店の料理は、同社で酢の発酵を担当し、飲食店経営の経験を持つ今津亮さんが監修する。店内は白を基調に木を使ったシンプルなデザインでまとめた。テーブル席は20席。明るく落ち着いた雰囲気に仕上げた空間で食事を楽しめる。営業はランチタイムのみで、完全予約制とした。
メニューは月替わりの定食を用意する。メインは肉または魚から選び、副菜、ごはん、みそ汁、デザートをセットにする。「お肉の定食 手ごねハンバーグ」(1,800円)は、赤みの多い合い挽き肉を使い、家庭のフライパンで蒸し焼きにしたような味わいで、手ごねならではの食感を楽しめるという。「お魚の定食 カレイのウスターソース煮付」(1,800円)は、スパイスが魚の臭みを抑え、あっさりとした風味に仕上げた煮付け。いずれも季節の蒸し野菜を添えて提供する。
副菜は「みかんポン酢」を使った「ポン酢もやしのナムル」や、「ウスターソースひじき」などをそろえる。デザートも月替わりで、「スパイス香る昔ながらのプリン」は固めの食感に仕上げた「昔懐かしい」カラメル風味のプリン。ソースの熟成工程で使う香辛料を隠し味に使ったスパイシーな後味が特徴。

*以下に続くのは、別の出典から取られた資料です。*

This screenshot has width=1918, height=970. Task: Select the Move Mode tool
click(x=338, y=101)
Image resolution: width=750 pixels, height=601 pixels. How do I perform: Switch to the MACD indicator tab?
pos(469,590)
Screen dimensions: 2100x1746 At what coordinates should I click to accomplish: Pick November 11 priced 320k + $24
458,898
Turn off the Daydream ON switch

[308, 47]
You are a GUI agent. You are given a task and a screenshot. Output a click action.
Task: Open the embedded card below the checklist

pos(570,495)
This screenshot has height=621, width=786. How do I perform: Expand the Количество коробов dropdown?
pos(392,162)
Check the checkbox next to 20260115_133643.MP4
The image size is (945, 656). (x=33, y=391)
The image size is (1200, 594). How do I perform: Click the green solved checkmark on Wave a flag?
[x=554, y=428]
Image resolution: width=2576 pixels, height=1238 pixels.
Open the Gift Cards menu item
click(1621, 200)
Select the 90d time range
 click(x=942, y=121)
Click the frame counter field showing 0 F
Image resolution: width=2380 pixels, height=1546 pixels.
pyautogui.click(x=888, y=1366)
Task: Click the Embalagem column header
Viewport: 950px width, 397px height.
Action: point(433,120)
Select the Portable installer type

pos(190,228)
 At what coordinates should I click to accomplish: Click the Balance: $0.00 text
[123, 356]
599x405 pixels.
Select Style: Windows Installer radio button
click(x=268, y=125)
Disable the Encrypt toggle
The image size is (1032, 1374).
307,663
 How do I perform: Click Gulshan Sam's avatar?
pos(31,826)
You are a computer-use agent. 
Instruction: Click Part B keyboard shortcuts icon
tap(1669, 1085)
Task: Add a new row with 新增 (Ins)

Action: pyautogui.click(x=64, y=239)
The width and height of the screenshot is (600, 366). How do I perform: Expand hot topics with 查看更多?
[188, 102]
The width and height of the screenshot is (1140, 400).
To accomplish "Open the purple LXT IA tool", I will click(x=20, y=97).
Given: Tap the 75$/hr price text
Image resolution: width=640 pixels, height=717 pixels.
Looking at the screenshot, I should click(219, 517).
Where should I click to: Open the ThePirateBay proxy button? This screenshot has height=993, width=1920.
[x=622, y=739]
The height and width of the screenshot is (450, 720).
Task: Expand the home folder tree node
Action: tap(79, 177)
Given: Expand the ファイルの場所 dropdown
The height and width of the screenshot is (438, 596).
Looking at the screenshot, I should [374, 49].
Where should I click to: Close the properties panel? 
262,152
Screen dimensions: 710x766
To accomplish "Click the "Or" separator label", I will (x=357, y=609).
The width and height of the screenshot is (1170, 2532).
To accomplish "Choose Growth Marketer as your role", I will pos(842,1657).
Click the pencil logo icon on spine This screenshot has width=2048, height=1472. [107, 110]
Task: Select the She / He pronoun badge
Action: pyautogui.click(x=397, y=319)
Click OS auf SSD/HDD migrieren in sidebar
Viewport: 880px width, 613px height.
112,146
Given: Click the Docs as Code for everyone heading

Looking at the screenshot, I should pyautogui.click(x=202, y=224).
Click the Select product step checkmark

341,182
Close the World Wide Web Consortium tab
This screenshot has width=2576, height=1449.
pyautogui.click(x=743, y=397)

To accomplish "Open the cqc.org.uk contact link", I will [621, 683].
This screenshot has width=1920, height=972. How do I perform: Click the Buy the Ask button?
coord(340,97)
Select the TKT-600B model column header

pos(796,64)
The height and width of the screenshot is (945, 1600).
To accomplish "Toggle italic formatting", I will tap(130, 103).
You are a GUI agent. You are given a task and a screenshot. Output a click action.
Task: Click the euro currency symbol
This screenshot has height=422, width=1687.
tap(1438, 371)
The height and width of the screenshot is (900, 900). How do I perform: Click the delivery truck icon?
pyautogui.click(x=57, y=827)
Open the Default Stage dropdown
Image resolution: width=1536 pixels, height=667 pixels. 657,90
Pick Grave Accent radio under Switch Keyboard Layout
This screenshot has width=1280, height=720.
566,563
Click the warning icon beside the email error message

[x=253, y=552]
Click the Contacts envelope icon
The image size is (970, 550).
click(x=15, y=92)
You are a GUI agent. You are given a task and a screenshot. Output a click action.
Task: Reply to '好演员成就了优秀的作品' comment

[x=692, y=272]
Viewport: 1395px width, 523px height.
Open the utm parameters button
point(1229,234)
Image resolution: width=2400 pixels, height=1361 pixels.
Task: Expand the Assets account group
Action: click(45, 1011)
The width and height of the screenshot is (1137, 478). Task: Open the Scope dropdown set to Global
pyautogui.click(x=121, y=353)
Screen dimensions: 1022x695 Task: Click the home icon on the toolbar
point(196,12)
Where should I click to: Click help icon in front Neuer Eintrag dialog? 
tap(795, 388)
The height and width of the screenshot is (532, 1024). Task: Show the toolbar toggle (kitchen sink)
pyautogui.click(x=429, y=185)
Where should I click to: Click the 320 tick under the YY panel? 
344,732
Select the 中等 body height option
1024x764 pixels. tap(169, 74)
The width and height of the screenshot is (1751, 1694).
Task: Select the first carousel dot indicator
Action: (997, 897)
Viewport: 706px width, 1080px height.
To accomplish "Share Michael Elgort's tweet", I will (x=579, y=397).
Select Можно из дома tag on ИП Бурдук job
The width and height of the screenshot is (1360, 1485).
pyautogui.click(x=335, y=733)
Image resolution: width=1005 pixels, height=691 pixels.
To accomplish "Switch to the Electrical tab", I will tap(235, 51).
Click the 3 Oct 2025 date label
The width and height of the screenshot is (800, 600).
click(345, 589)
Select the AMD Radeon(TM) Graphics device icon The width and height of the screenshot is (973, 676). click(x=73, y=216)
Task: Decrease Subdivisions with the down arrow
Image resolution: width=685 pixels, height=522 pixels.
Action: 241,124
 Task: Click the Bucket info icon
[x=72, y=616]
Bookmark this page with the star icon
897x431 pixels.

鳥居社長は「長年の夢だった『ソース屋がつくる食堂』をようやく形にできた。お客さまとの接点を持つことで、さらなる可能性が広がる。飲食店の運営は初めてで不慣れな部分もあるが、新しい挑戦を応援してもらえたら」と話す。
営業時間は、一部11時~、二部12時30分~の2部制。各回80分。日曜・月曜定休。一部で食事した人のみ、事前予約で工場見学ツアーに参加できる(500円)。